To define love, whether it is romantic, platonic or of the self, we should recognize that love is essential to the human condition. Even hate, a form of love, albeit an absence of it. We often talk about equality in relationships but rarely discuss ways to define love and distance ourselves from the parent/child relationships that form under the guise of boyfriend/girlfriend, boyfriend/boyfriend, girlfriend/girlfriend, husband/wife, husband/husband, wife/wife or “loving ourselves”. Thus, we submit ourselves to the same disturbing patterns that patriarchy perpetuates. Patterns of control, competition and jealousy; not being able to “let go”. That feeling of who will “take the lead”, as if there was only one who rightfully should. The prevalence of dishonesty…systems of oppression rely on deception to maintain power and the lies we tell ourselves and others is an extension of this system.

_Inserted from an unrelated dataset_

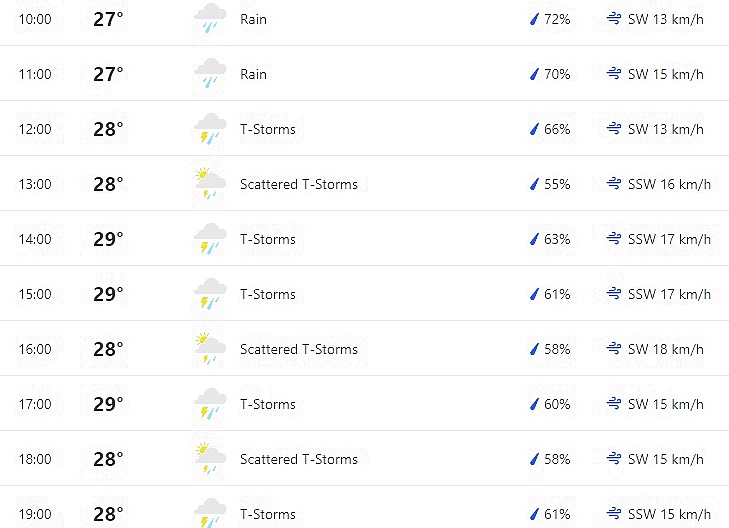Viewport: 729px width, 528px height.
Task: Click the rain cloud icon at 11:00
Action: [210, 73]
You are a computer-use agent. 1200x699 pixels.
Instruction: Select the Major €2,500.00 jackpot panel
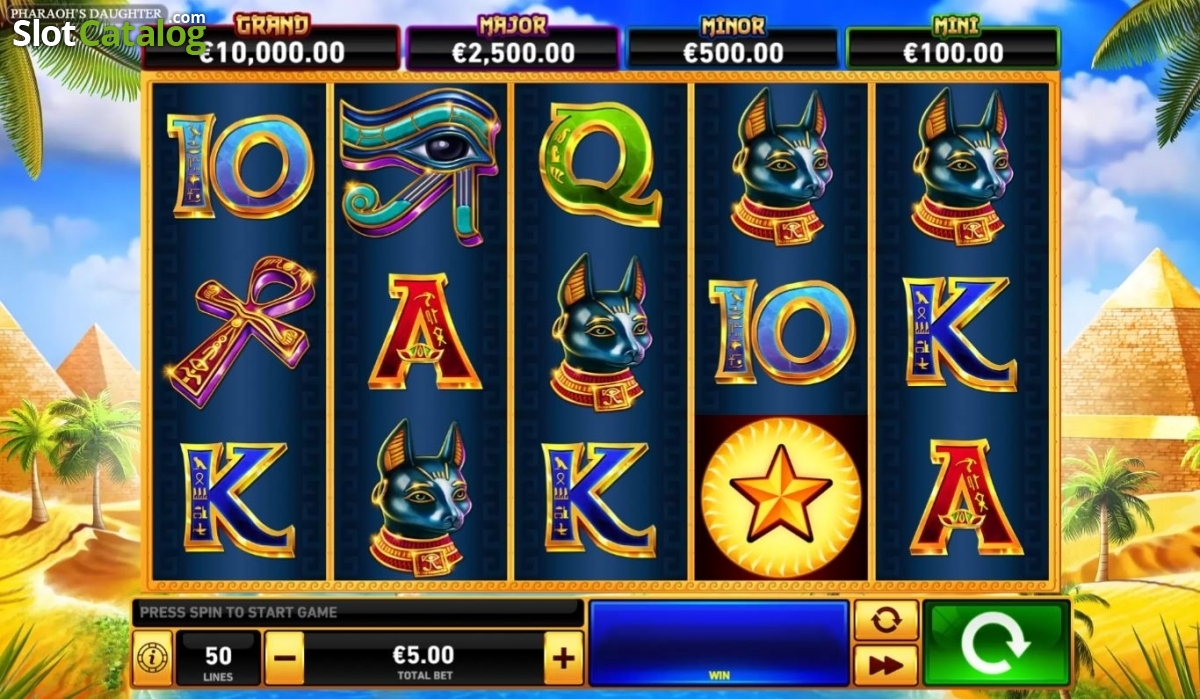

My proposed solution to find love, to love ourselves and to love others, is to truly distance ourselves from behaviors that are manifested by patriarchy. To distance ourselves from the notion that we must adhere to the traditional standards of relationships and marriage in order to be happy. While the absolute dissolution of these traditional ideas would prove to be a complicated effort (there are many couples and individuals who stand by these traditional ideals of love and are truly happy with how things are), I ask that we consider and push for other ways of loving that are also meaningful and fulfilling for all parties involved. This sounds like an “of course we should” statement because it is. This idea is neither new or revolutionary. At the same time, this solution involves an amount of examination of marriage and relationships as institutions and as such, should be questioned. Philosopher Michel Foucault notes the strong presence and influence of “disciplinary institutions” in society. These include schools, hospitals and prisons. These institutions have a direct influence on our subjectivity. It is because of this, we must be critical of these institutions. I suggest that we add marriage and relationships to this list that feminists and our allies must be weary of if we are to pursue perhaps the most revolutionary idea of all: love and our right to choose and exercise it.
Love is the force we have to form relationships, with others and with ourselves. It is the “groundbreaking” idea that care is a priority. In systems of domination and supremacy, we are led to believe that seeking love, devoid of control, jealousy, competition and manipulation, is to seek a life full of heartache and loneliness. To deviate from the system is to risk uncertainty and unhappiness. But as the summer winds down and as I continue to understand love separate from patriarchal norms, it is a risk I’m willing to take.